* [Task directions] Would you please retype, exactly, the lines of the listing below between the line with "Open the blue Trello-style bookmark" and the line with "Click the Edit Chart button", inclusive?

* [Information shown]
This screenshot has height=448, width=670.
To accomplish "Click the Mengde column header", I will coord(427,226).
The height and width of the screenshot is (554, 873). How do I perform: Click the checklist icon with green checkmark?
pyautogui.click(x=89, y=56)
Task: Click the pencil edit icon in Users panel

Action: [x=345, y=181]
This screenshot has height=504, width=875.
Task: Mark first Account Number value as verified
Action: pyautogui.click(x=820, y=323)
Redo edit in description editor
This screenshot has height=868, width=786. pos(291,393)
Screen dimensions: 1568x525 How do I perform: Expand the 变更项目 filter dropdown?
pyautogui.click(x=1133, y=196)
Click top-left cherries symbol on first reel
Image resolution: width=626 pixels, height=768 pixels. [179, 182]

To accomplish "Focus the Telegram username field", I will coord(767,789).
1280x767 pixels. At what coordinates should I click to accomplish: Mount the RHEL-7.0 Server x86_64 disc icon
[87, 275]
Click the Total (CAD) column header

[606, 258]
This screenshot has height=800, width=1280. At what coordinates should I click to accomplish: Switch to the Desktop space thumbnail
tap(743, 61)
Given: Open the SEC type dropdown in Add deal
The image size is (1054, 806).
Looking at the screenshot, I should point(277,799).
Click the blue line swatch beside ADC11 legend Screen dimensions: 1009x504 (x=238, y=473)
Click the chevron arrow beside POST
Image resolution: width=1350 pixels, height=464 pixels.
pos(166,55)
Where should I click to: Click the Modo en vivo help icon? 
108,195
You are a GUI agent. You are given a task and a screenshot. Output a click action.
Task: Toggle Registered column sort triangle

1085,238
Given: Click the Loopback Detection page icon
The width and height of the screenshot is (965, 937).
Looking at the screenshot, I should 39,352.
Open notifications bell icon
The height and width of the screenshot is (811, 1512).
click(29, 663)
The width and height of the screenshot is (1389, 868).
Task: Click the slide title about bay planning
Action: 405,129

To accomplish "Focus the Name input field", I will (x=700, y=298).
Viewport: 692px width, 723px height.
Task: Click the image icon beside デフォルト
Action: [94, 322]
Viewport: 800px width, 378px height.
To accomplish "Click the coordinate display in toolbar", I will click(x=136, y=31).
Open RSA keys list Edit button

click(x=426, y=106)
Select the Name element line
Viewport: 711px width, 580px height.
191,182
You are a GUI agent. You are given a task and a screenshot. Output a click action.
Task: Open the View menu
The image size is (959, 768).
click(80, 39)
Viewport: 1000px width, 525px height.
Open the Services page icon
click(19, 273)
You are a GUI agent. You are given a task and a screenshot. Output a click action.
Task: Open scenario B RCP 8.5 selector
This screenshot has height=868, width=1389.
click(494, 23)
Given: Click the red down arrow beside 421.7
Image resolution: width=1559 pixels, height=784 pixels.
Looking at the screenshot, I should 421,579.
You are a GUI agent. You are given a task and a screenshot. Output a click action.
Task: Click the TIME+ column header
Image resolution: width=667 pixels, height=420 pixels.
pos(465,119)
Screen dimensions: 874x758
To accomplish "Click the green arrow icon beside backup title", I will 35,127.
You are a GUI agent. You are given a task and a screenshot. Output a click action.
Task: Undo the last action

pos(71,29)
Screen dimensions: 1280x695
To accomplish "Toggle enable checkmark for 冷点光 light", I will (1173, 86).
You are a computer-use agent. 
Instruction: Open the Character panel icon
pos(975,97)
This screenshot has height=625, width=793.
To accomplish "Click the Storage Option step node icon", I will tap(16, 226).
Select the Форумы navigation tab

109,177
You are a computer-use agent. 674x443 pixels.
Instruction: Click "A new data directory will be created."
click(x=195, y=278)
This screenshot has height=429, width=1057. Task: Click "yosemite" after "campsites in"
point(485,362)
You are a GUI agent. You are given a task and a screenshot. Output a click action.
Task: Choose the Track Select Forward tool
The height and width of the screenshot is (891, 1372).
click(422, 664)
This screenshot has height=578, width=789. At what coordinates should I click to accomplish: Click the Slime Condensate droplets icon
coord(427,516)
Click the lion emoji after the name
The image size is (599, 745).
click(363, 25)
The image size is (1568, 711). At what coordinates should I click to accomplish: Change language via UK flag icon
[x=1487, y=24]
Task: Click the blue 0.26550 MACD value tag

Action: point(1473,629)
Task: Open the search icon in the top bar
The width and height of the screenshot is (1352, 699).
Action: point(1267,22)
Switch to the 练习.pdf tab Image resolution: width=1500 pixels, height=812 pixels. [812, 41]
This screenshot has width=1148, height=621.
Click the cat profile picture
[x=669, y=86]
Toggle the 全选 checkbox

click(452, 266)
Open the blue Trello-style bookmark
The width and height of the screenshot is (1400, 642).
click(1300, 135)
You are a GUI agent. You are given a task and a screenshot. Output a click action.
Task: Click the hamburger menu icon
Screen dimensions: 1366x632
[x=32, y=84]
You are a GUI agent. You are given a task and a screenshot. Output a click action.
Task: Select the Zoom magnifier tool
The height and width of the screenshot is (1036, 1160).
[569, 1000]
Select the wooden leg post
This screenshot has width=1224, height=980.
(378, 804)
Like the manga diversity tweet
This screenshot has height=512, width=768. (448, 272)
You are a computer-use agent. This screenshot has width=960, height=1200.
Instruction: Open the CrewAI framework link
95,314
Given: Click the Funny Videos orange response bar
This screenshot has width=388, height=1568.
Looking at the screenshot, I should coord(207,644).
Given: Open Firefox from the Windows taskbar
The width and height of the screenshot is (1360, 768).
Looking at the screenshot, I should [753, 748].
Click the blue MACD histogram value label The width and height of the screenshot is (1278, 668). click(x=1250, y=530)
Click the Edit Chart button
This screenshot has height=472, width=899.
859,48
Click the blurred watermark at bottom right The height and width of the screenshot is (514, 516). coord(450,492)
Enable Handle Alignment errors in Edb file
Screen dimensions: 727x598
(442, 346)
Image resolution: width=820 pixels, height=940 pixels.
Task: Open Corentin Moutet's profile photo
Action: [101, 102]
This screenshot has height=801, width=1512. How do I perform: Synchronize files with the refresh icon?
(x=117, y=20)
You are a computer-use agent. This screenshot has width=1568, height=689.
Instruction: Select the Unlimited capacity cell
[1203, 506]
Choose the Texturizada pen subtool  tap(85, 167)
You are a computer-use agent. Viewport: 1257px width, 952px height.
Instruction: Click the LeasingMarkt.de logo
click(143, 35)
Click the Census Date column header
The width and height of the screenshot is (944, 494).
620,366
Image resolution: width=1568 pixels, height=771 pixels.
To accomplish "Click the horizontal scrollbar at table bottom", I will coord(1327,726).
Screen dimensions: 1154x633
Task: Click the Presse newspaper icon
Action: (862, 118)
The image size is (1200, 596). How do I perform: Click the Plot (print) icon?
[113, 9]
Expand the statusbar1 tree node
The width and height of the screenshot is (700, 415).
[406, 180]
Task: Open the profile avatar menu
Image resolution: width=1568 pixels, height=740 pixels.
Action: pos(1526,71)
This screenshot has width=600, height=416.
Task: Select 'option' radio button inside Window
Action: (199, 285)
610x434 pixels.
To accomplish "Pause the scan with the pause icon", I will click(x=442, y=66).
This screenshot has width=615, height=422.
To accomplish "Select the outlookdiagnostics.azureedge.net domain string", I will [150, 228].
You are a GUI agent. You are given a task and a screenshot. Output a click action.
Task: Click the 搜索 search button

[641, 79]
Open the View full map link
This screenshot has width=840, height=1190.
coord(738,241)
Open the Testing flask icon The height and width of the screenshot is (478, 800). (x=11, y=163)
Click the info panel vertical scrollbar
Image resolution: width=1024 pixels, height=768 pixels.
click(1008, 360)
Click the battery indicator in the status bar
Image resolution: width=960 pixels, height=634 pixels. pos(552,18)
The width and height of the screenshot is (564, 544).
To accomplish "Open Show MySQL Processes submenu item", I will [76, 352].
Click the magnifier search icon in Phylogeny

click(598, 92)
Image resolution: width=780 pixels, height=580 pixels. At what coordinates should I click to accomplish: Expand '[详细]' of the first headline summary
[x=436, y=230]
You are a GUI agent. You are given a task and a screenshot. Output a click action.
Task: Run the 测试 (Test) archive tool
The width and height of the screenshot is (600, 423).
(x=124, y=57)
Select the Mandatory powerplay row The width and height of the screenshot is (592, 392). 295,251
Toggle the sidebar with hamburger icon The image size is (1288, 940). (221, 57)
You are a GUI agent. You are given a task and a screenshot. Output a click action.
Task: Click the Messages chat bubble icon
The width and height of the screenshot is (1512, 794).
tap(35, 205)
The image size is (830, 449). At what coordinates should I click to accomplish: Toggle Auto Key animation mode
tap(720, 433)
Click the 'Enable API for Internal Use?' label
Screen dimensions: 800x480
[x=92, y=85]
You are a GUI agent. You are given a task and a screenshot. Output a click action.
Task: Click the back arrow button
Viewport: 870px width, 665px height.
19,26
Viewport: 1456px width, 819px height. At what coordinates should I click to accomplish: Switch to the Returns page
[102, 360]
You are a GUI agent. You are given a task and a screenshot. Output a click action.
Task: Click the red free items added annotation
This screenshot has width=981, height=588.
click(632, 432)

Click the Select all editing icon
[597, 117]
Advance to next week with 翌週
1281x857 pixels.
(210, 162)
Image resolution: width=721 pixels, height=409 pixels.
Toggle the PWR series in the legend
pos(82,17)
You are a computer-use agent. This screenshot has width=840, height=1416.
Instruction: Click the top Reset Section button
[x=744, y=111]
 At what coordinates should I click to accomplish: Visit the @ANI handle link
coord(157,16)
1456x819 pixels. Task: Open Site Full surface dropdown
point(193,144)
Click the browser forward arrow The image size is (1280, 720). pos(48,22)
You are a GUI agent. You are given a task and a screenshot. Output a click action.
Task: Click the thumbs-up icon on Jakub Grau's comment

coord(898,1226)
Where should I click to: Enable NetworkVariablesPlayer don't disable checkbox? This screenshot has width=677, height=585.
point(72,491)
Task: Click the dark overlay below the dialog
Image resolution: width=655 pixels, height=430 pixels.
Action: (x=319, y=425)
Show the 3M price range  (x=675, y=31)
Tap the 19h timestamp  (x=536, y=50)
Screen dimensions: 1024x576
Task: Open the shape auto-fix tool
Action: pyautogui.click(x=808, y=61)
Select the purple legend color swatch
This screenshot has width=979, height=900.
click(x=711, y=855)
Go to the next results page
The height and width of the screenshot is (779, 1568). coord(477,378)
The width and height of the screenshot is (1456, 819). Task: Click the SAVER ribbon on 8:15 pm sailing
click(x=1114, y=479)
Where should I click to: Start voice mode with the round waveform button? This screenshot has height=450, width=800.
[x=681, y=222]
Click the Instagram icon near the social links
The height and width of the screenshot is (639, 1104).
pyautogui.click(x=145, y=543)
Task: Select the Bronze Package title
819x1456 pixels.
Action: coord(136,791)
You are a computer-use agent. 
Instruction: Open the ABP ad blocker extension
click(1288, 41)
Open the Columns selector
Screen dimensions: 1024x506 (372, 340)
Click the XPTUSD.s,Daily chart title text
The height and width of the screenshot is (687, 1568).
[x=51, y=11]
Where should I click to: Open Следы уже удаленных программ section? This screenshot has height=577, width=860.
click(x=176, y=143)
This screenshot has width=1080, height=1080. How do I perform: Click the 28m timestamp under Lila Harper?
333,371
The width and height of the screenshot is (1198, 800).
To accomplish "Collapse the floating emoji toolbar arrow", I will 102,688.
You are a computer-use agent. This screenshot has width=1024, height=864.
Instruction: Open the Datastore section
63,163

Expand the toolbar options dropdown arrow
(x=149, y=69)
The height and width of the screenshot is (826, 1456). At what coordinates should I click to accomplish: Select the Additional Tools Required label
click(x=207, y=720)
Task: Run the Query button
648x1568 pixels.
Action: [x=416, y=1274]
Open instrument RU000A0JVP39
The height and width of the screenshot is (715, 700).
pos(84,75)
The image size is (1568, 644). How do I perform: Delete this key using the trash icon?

* [Reply]
Open the blue Trello-style bookmark
The width and height of the screenshot is (1400, 642).
click(1300, 135)
You are a GUI agent. You are given a task and a screenshot. Output a click action.
Task: Click the hamburger menu icon
Screen dimensions: 1366x632
[x=32, y=84]
You are a GUI agent. You are given a task and a screenshot. Output a click action.
Task: Select the Zoom magnifier tool
The height and width of the screenshot is (1036, 1160).
[569, 1000]
Select the wooden leg post
This screenshot has width=1224, height=980.
(378, 804)
Like the manga diversity tweet
This screenshot has height=512, width=768. (448, 272)
You are a computer-use agent. This screenshot has width=960, height=1200.
Instruction: Open the CrewAI framework link
95,314
Given: Click the Funny Videos orange response bar
This screenshot has width=388, height=1568.
Looking at the screenshot, I should coord(207,644).
Given: Open Firefox from the Windows taskbar
The width and height of the screenshot is (1360, 768).
Looking at the screenshot, I should [753, 748].
Click the blue MACD histogram value label The width and height of the screenshot is (1278, 668). click(x=1250, y=530)
Click the Edit Chart button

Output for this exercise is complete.